The Bubble Has Burst. Now What?

Published: April 09, 2025
Author: Picton Mahoney Asset Management

The Bubble Has Burst. Now What?

At the outset of the year, we argued in The Picton Report that U.S. equities were a large and dangerous bubble. As with most bubbles, though, it’s only with hindsight that we can point to the catalyst that ended the party for good. Turns out, disastrous U.S. trade policy did the trick this time around.

Equities have suffered sharp losses since President Trump’s “Liberation Day” announcement last Wednesday April 2nd. The imposed tariffs represent a dramatic re-ordering of the global trade system—and raise the uncomfortable spectre of stagflation. If fully implemented, the average U.S. tariff rate could rise to its highest level since 1933—a time infamous for its own disastrous protectionism.

Expect Retaliation from Foreign Countries—and Pushback in the U.S.

The market remains highly sensitive to tariff-related headlines, which could cause significant volatility in the short run:

  • The Risks of a Recession Have Increased: The tariffs have led to higher costs for businesses, reduced consumer confidence, and potential stagflationary conditions. If no off-ramp materializes, we will likely see a U.S. recession.
  • The Potential for Retaliation is High: Other countries—especially those in more favourable bargaining positions—will likely impose retaliatory tariffs on the U.S. China, for example, has already announced a 84% tariff rate on U.S. goods.
  • Congressional Action Could be a Positive: We’re starting to see pushback in both the House and Senate against President Trump’s tariff policies. This may be one avenue to avert disaster in the short term.

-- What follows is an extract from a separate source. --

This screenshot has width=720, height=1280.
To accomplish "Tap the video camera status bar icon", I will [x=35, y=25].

The Long-Term Effects Cannot Be Overstated

Beyond the short-term headlines, we believe the long-term consequences of the announced tariffs will prove monumental:

  • Deglobalization and the New World of Stagflation: Globalization previously drove global growth and lowered inflation, but deglobalization—which we’re headed to— is expected to result in lower growth and higher inflation.
  • The End of U.S. Exceptionalism: Trust in the U.S. is quickly evaporating, and that could spell the end of the long era of U.S. exceptionalism. The loss of trust will likely impact the U.S. economy negatively, reducing foreign investment and leading to decreased market multiples.
  • Is the U.S. Dollar’s Dominance at Risk? We may look back years from now and realize that Liberation Day ultimately contributed to the end of the U.S. Dollar as the premier reserve currency of the world.

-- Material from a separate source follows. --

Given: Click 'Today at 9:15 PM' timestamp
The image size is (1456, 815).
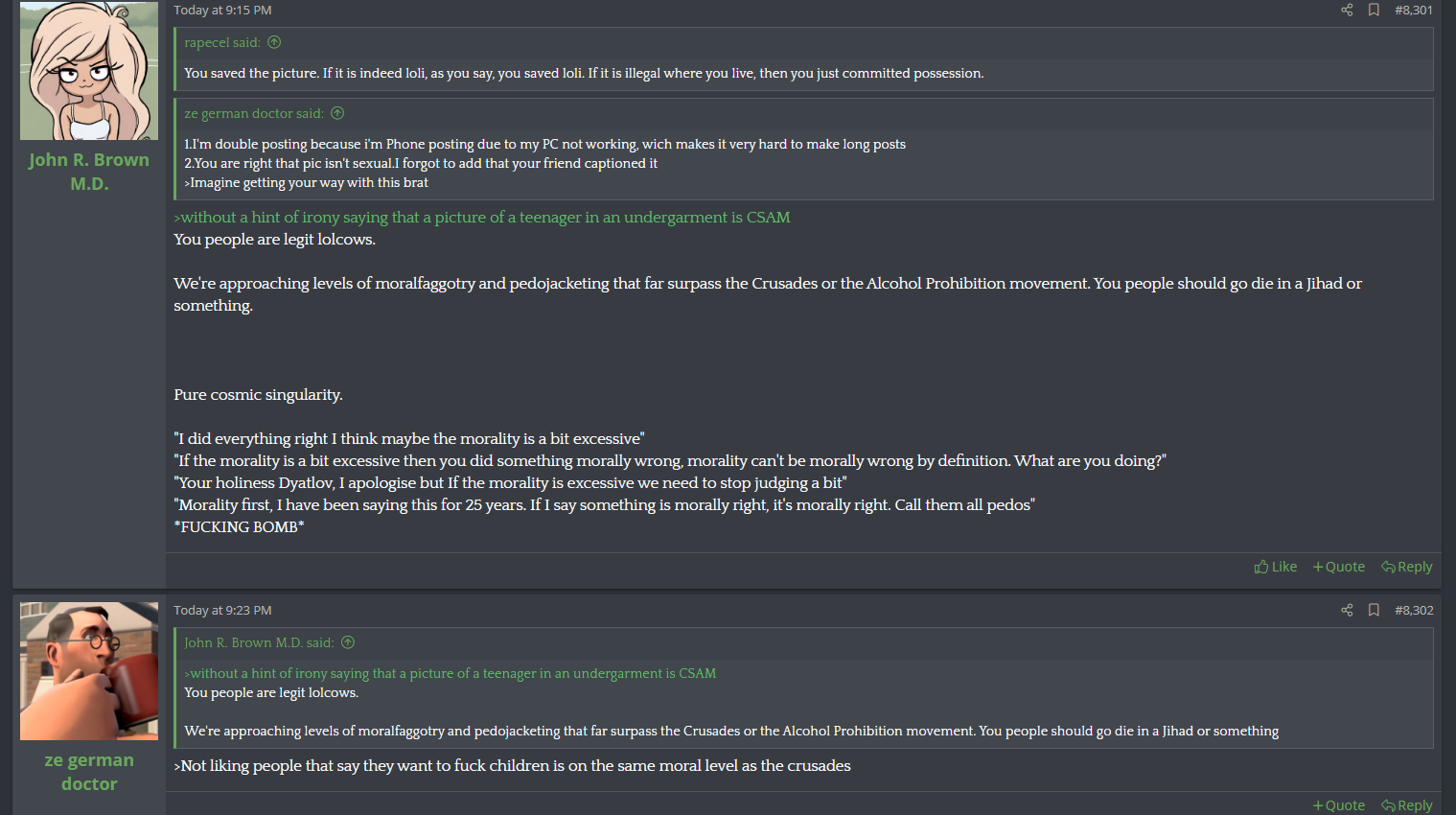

It’s a Bear Market: Act Accordingly

In bull markets, you buy dips. Alas, we think the ground has shifted and we’ve entered a bear environment. For advisors, that means thinking differently. In this environment it would be prudent to consider the following:

  1. Market volatility is likely to continue. Don’t read too much into short-term bounces based on the latest headlines. Instead focus on how the market trends have changed.
  2. Take a broader view of how you can manage risks within the portfolio and exercise patience.
  3.  Pay attention to valuations. Just because markets have sold off, it doesn’t mean that markets are “cheap”, especially in a world of slowing growth and shrinking multiples.

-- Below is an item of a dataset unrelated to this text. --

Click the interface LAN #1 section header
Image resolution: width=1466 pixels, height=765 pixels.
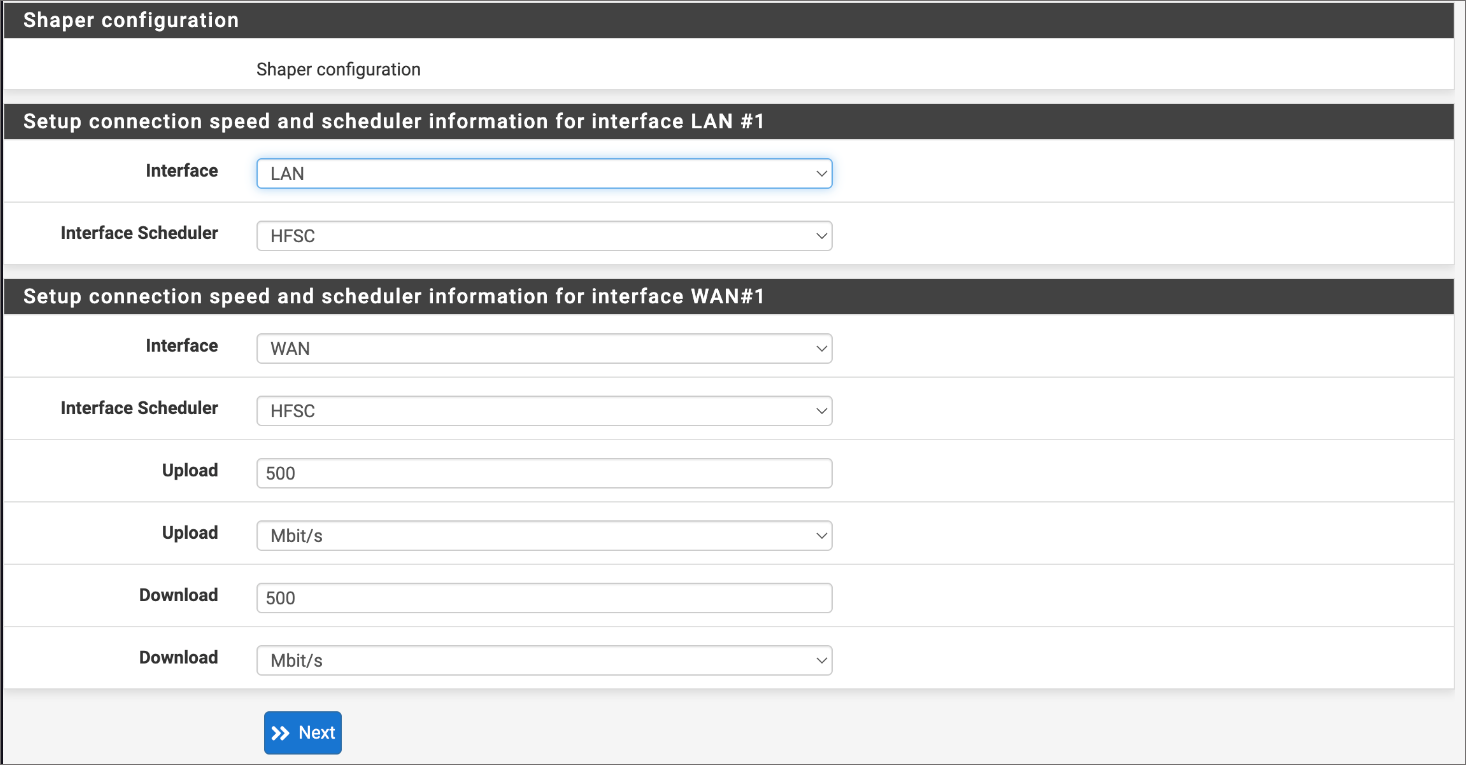pos(729,122)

We Prepared for This: Resilience Through Uncertainty

This is the moment a modern portfolio shines. Our firm has always focused on building resilient portfolios designed to navigate volatility, not just benefit from the upside. That preparation is proving its value now, with our strategies displaying resilience as the market falters.

Here’s how some of our strategies have performed during this period.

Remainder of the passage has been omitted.